Location
- Buncer Lane Blackburn, Lancashire, BB2 6TD England 53°44′38″N 2°30′36″W﻿ / ﻿53.74397°N 2.50994°W

Information
- Type: Academy
- Motto: Achievement for all
- Established: 1883/1968
- Department for Education URN: 140879 Tables
- Headteacher: Martin Knowles
- Gender: Coeducational
- Age: 11 to 16
- Enrolment: 1137
- Capacity: 1230
- Website: https://witton.atctrust.org.uk/

= Witton Park Academy =

Witton Park Academy is a coeducational secondary school located in the west of Blackburn, Lancashire, England.

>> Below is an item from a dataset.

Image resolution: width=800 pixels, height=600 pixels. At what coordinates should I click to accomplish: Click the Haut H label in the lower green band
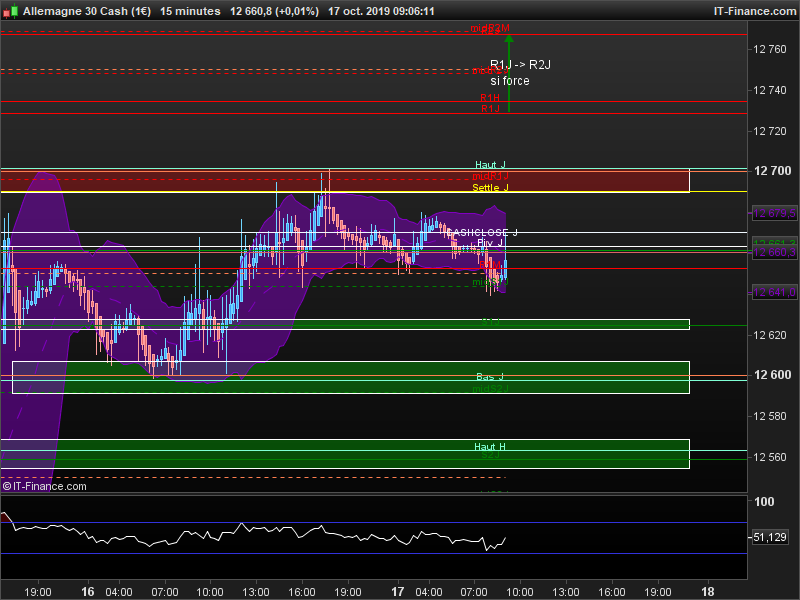coord(490,446)
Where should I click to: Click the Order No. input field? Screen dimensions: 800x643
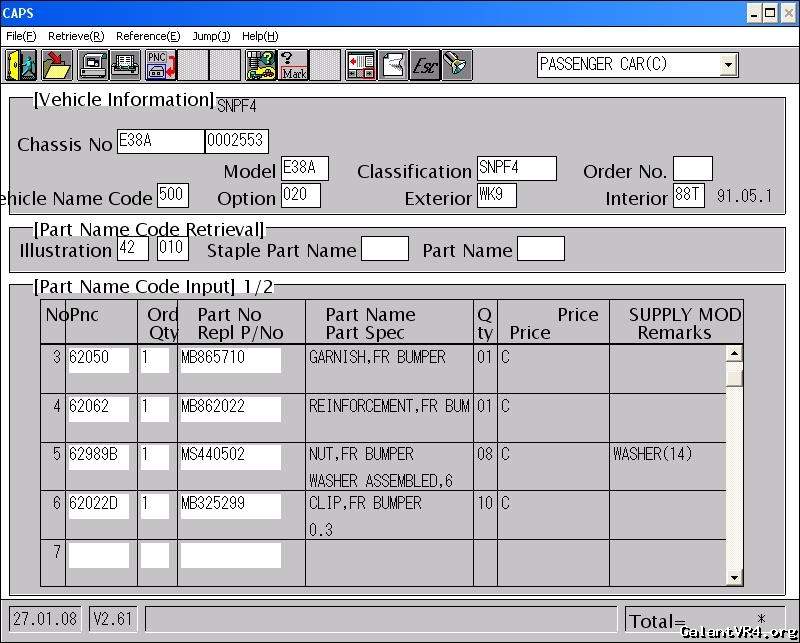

Witton Park is for children aged 11–16. It is within the boundary of Witton Country Park, to the west of Blackburn. A levels are taken at Blackburn College or St. Mary's College, Blackburn. It has GNVQ courses in Business, Art and Design Technology. In each year there are ten or eleven forms, mostly with the same number of students.

==History==
It was originally called Blackburn High School for Girls, a grammar school. It was first at Spring Mount on Preston New Road from 1883, then moved to Crosshill. It moved to Buncer Lane (B6447) in 1961 and became a comprehensive in 1968, when it merged with Witton Park Secondary Modern School, which was next-door, the combined school (named Witton Park High School) was then housed in two separate buildings, known as the North and South wings.

Under the Building Schools for the Future plans, in January 2011 Balfour Beatty started to construct a new school building close to the South wing on what had originally been a tennis court and a school playing field.

In 2014 Witton Park High School converted to an academy, becoming independent from Blackburn with Darwen Borough Council. It was later renamed Witton Park Academy.

==Academic performance==
A 2016 Ofsted report rated the School as 'Good'

However, A 2026 Ofsted school inspection rated the School as 'Needs Attention' Highlighting poor leadership, pupil behaviour, SEND provision and achievement.

==Notable former pupils==
===Blackburn High School for Girls===
- Prof Patricia Easterling, Regius Professor of Greek at the University of Cambridge from 1994 to 2001.
- Kathleen Ferrier CBE, contralto, for whom the Kathleen Ferrier Awards were named.

===Witton Park High School===
- Mohsin and Zuber Issa, billionaire businessmen, co-founders of EG Group
- Tez Ilyas, Comedian.
- Kevin Iddon, Author.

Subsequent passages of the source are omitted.